Zamira was still living with relatives when a new alarm hit. In early June, bands of young men started raiding towns, firing weapons and attacking houses with flaming bottles of gasoline. While mothers and children escaped, Zamira’s grown son and other men set up roadblocks with trucks and stones, hoping to keep out the invaders. For four days the men kept vigil as towns around them burned. “I wasn’t eating. I wasn’t sleeping,” says her son.
The angry mobs passed them by, but the ethnically-motivated violence crushed what was left of Zamira’s spirit. The numb zombie feeling didn’t dissipate for 50 days.
“We couldn’t understand what had happened,” she said. “We had no desire to live—and no place to live, no plans for the future.”
Staying with extended relatives, she and thousands like her spent long days inside–afraid to go out for groceries, afraid to go to public places like cafes, afraid to go on picnics the way they used to. They spent their nights as prisoners to insomnia.
Then came a surprise, not a shock. “We don’t know how CRS appeared. It was like magic in a fairy tale,” she says.
As part of its transitional shelter program, and using contributions from Caritas, Catholic Relief Services said it would help build a two-room house on the site of her destroyed one. “But we were afraid: could we believe in CRS?”
They could. Plans were drawn up and builders arrived. With its local partner–the Civil Society Support Center of Jalal Abad–CRS found workers, managed the site, and provided constant support and supervision as the woman’s new home was erected. CRS bought the materials for her and others, giving families money to pay for labor. In a terrible year, an onslaught of bad news was finally being followed by good.
Other surprises came. In a region so torn by ethnic divisions, Zamira was astonished to see that CRS “treated us all equally. They are balanced.”

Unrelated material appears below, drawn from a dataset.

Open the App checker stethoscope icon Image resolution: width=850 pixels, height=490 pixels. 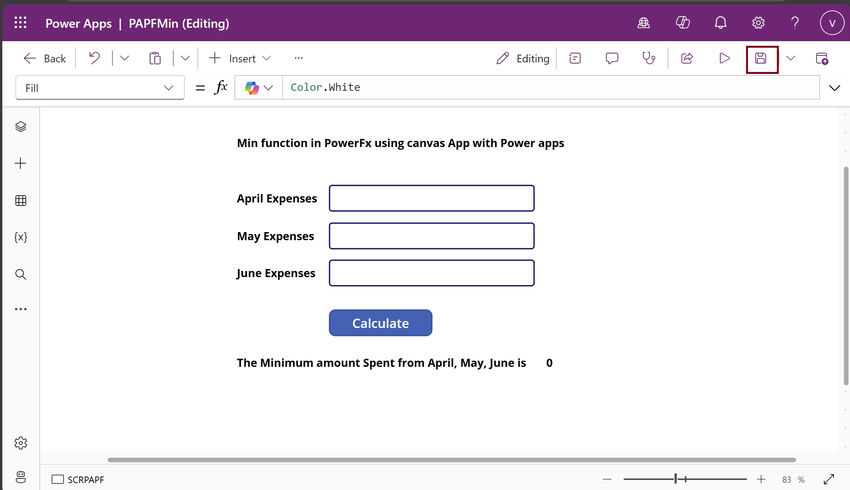(649, 58)
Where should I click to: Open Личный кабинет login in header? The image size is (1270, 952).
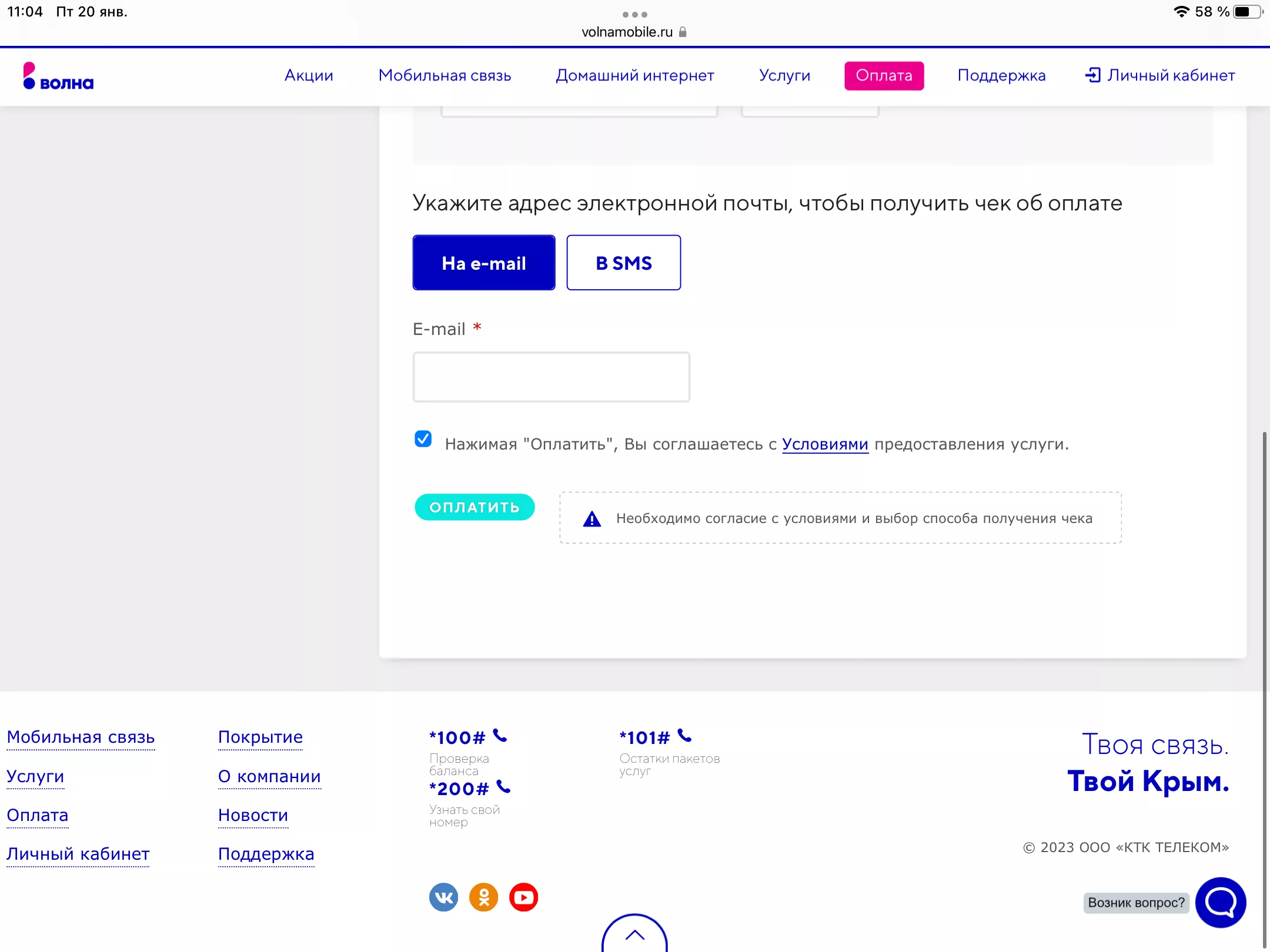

Zamira and her family now have a home that can withstand both the winter’s cold and future spring floods. Their house’s old foundation was about 6 inches high; in the new house, the foundation is over three feet.
Zamira is deeply grateful to those whose money made her family’s new house possible. “They proved that they see us as humans, not animals. Even though they are far away, they cared about us.”
The summer’s terrors linger–“I hear knocking now and I jump,” she says—but the numbness is gone. “CRS pushed us awake, not to be zombies. They gave us hope.”
“I hope CRS lives long and helps other hopeless people. They were the first organization to help us in a time of despair,” she says. “We will always remember CRS.”